At based on iOS operating system the online encrypted slice video broadcasting method that the present invention provides, player plays adds
Close video needs to send HTTP request to server.Server herein is this locality built in mobile terminal in the present invention program
Server.The most therefore, all requests that player sends, are all to send LAN request rather than outer net to home server
The request of the resource in server.After home server receives legal request, complete in inside to obtain encryption resource and whole
Deciphering flow process, and finally response player meets the resource of HLS protocol.Home server only responds the conjunction that mobile terminal the machine sends
Method is asked.The legal URL format referring to ask herein is correct, parameter complete, signature is correct.Therefore, even if passing through instrument
Sniff gets the request data stream of player, can not be by outside (equipment beyond this mobile terminal) acquisition request resource.

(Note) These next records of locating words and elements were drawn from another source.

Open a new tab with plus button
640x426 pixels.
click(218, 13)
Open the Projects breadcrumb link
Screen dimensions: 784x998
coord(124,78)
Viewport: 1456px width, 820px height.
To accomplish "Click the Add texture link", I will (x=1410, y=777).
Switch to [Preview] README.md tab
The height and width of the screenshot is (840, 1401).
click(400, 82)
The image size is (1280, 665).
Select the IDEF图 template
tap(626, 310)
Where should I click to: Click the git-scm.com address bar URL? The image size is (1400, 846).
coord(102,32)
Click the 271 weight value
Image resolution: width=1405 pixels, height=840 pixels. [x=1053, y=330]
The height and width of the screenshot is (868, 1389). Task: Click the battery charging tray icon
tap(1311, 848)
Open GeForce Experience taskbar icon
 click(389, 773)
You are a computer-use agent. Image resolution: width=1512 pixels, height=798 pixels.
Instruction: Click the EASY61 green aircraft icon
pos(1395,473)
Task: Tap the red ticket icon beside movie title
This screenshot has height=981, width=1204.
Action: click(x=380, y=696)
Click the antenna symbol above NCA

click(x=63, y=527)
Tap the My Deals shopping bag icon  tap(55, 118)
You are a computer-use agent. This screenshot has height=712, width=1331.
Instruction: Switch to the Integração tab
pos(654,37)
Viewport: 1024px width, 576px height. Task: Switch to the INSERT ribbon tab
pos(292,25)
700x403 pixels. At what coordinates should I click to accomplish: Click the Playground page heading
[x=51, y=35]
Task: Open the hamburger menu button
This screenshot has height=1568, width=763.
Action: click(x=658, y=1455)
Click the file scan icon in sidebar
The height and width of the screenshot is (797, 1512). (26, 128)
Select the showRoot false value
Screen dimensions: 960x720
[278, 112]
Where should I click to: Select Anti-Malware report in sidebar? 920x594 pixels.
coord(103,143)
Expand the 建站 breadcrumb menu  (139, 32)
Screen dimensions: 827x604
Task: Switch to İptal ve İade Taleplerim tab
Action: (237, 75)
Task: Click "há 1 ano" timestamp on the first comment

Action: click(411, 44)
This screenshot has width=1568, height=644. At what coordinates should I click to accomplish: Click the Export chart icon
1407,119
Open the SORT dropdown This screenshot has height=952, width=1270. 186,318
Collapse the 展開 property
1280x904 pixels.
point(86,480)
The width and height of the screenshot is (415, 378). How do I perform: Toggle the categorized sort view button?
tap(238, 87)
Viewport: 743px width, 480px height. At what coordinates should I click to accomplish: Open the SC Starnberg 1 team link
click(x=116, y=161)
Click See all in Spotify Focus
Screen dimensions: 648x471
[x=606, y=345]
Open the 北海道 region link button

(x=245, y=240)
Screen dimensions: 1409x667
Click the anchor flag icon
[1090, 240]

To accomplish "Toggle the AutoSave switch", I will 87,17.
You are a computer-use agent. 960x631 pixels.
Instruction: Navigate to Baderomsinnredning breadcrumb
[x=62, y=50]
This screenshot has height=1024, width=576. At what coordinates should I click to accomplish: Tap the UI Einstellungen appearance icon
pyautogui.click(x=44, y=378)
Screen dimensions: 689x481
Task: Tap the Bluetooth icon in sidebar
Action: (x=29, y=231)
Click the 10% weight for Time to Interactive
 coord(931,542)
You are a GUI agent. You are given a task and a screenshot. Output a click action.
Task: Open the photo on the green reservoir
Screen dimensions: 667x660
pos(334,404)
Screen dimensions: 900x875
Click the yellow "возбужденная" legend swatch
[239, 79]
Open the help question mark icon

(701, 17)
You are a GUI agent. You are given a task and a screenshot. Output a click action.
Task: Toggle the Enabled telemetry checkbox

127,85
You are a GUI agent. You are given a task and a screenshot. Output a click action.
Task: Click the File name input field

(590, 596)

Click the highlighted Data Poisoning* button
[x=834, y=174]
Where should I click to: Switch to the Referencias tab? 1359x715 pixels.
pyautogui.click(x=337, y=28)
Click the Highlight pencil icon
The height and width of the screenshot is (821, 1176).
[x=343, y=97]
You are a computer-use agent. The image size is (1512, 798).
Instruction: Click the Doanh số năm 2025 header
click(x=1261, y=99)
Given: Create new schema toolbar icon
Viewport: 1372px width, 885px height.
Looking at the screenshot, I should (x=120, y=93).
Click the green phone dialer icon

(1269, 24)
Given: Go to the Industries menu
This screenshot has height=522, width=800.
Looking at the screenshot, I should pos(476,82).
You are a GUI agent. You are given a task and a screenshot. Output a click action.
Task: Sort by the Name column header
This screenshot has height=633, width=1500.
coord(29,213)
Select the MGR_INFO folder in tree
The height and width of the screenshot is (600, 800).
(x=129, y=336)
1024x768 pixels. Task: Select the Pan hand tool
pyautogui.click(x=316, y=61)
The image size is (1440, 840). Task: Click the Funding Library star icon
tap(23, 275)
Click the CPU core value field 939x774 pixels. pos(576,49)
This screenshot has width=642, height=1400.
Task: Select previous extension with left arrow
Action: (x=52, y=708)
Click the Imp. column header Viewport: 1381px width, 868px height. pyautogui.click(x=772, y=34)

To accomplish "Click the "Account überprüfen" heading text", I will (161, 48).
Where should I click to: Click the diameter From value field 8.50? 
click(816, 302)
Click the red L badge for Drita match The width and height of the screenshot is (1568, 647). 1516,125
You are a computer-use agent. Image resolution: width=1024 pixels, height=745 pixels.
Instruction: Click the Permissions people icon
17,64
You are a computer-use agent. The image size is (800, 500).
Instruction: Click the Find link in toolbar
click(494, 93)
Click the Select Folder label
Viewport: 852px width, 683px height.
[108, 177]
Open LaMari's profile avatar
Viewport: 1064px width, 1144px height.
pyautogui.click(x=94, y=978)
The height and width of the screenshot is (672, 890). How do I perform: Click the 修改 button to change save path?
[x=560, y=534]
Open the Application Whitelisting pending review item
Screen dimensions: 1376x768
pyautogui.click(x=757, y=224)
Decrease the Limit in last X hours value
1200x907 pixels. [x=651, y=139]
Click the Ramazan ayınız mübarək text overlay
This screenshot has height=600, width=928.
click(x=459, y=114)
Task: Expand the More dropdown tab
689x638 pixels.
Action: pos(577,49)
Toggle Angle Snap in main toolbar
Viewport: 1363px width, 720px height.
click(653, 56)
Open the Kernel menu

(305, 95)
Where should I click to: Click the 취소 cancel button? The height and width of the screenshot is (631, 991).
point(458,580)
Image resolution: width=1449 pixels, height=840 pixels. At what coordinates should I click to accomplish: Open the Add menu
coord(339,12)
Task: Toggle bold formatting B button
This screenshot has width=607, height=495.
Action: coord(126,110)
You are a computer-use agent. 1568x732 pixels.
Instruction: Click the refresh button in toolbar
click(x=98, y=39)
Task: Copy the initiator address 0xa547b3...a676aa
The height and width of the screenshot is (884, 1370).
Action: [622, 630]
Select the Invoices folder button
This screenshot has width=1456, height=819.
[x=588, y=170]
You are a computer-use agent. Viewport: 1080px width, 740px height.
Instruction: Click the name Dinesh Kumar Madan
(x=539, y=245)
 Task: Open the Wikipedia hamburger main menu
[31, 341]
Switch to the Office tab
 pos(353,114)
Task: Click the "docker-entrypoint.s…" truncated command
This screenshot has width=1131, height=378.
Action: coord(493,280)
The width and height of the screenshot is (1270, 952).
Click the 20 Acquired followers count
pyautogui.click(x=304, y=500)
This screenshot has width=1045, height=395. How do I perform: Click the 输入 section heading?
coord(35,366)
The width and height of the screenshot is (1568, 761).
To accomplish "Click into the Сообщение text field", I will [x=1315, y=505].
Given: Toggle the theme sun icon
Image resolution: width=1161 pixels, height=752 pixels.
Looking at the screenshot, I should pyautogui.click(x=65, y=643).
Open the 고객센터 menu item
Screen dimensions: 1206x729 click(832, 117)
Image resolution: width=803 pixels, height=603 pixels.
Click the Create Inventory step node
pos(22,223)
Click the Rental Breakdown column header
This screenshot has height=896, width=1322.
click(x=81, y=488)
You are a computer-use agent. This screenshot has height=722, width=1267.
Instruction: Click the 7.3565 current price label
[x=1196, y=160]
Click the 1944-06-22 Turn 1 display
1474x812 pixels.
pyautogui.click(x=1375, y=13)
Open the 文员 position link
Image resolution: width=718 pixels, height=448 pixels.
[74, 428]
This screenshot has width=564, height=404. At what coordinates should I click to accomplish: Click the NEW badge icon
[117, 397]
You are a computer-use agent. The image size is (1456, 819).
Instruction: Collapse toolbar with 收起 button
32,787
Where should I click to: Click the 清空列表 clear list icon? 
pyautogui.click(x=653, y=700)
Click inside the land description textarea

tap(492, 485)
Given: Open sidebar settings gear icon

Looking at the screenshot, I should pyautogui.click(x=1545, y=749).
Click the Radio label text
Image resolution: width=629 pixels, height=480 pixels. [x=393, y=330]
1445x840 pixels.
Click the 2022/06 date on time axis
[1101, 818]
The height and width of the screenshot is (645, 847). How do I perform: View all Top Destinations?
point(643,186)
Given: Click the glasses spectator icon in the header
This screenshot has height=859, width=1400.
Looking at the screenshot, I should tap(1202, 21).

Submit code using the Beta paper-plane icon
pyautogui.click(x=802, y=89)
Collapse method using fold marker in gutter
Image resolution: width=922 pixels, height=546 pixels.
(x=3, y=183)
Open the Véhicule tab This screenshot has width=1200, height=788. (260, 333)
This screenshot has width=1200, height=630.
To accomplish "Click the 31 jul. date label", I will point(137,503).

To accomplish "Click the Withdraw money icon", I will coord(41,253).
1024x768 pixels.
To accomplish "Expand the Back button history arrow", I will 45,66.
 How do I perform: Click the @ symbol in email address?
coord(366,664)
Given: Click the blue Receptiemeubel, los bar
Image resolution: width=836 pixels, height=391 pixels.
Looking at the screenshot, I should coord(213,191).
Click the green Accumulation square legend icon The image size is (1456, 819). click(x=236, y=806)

And this method need not other hardware outside mobile terminal, either Android device or Fructus Mali pumilae equipment is all suitable for is portable strong.
Before performing inventive method, user need to configure user profile at SDK, and when it calls SDK interface, arranges broadcasting
Device layout, transmits vid.
The method that the present invention provides, the resource directly asked from outer net and obtain (M3U8 file, deciphering file) is all for adding
Close resource, ciphering process completes at destination server, and whole decrypting process and the device (home server, player) used are all
Complete in mobile terminal.Even if by instrument sniff and intercept and capture mobile terminal to outer net ask, reply data stream, can not use,
Because this is the resource of encryption, the resource through the decrypting process of agreement is not all a common binary file, from source
The safety of encrypted video has been ensured on head.
Therefore compared to existing method, present invention have the advantage that
● all encryption resources obtained from outer net (public network, wide area network) server request are decrypted;
● hide URL (Uniform/Universal Resource Locator, the unified resource location of player requests
Symbol);
● whole deciphering flow process and device (home server, player) are encapsulated in SDK (Software Development
Kit, SDK) in;
● deciphering flow process only completes at home server, and player is only decrypted transmission and the broadcasting of instruction;
● decrypting process needs user's log-on message on server (external network server herein referred to) backstage to participate in;
● scheme need not other hardware supported outside mobile terminal.
The foregoing is only presently preferred embodiments of the present invention, not in order to limit the present invention, all essences in the present invention
Within god and principle, any modification, equivalent substitution and improvement etc. made, should be included within the scope of the present invention.